Promi-Fotos versus Menschenrechte
28. Juni 2004
"Hannover gegen Deutschland" - der Titel der Rechtssache klingt wie ein Fußballmatch. "Hannover" steht in diesem Fall für einen Liebling der Klatschpresse, Prinzessin Caroline von Monaco, Ehefrau von Ernst August Prinz von Hannover. Die Adelige hatte beim Gericht in Straßburg Beschwerde eingelegt und bekam am Donnerstag (24.6.2004) Recht.
Fotos, die sie privat an öffentlichen Orten zeigen, dürfen nicht mehr ohne ihre Einwilligung publik gemacht werden. Die sieben Richter watschten damit das deutsche Bundesverfassungsgericht ab. Es hatte 1999 entschieden, dass die Prinzessin als "absolute Person der Zeitgeschichte" die Veröffentlichung von Fotos hinnehmen muss, wenn diese sie in einem öffentlichen Raum zeigen. Im konkreten Fall waren das Schnappschüsse in den deutschen Illustrierten "Bunte" und "Neue Post", die sie beim Reiten, Skifahren und Baden zeigten.
Fehlt die Balance?
So geht's nicht, meinten die Hüter der Menschenrechte in Straßburg. Die Balance zwischen dem Recht auf Meinungsfreiheit und dem Schutz des Privatlebens sei in Deutschland nicht gegeben. Die Öffentlichkeit könne "kein legitimes Interesse daran geltend machen zu erfahren, wo Caroline von Hannover sich aufhält und wie sie sich allgemein in ihrem Privatleben verhält."

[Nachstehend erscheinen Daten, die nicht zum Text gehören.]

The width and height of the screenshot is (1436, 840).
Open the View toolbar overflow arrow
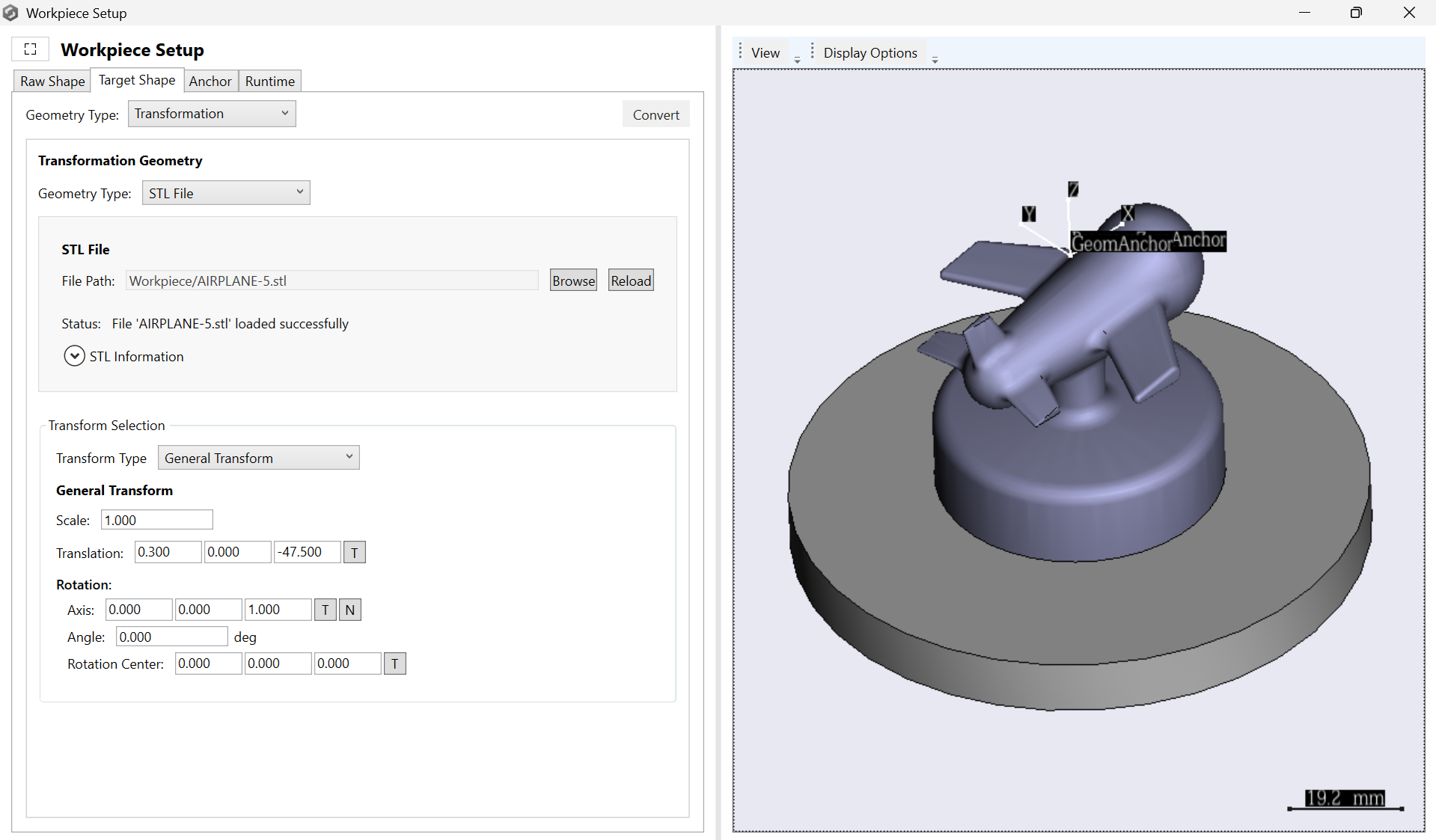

Europas Jet Set klatsch begeistert in die Hände. "Ein wunderbares Urteil", befand Carolines Verteidiger, der Hamburger Medienanwalt Matthias Prinz. Aber so mancher wundert sich dann doch, dass das 1959 gegründete Organ, welches sonst über gewichtige Themen wie das Todesurteil gegen den PKK-Führer Öcalan brütet, einer Prinzessin Recht gibt, deren Fürstenhaus sich jahrelang zu gern im öffentlichen Rampenlicht sonnte. Und deren Gatte nicht nur die Boulevardblätter mit Themen versorgt, wenn er mal wieder Journalisten verprügelt oder seine Notdurft bierselig an einem Pavillon der Weltausstellung Expo verrichtet.
Das Gericht vor Gericht
Die Entrüstung der Presse war vorprogrammiert. Die deutschen Blätter schießen sich auf den Europäischen Gerichtshof für Menschenrechte ein. Von Zensur und einer fatalen Auswirkung auf jegliche Art von Bildberichterstattung in Europa ist die Rede. Die Medien würden zum "Hofberichterstatter" degradiert, klagt Wolfgang Fürstner, Geschäftsführer des Verbands Deutscher Zeitschriftenverleger. Das Gericht schreibe der Öffentlichkeit vor, was diese zu interessieren habe. Die Süddeutsche Zeitung spricht von einer "konservativ-elitären Betrachtung" Straßburgs, für die "nur ernsthafte Beiträge zur öffentlichen Debatte von Gewicht seien". Die Bundesregierung prüft laut Justizministerium, ob es eine Klage gegen das Urteil einreicht.
Legitimes Interesse an Personen?
Aber geht es nicht bloß darum, die Prominenten vor skandalsüchtigen Paparrazzi zu schützen, die nach Bildern geifernd hinter jedem Busch lauern? Ist die Pressefreiheit in Gefahr, wenn keine Fotos mehr von badenden Celebrities erscheinen dürfen? Ja, ist sie, sagen die deutschen Medienvertreter. Denn wenn die Stars sich demnächst selber aussuchen dürften, wie und wann sie abgelichtet werden, könne von objektiver Berichterstattung in der Tat nicht mehr die Rede sein. Das Interesse an Personen der Zeitgeschichte sei legitim, besonders dann, wenn die sich daneben benehmen. Das sehen die Straßburger Richter offenbar nicht so.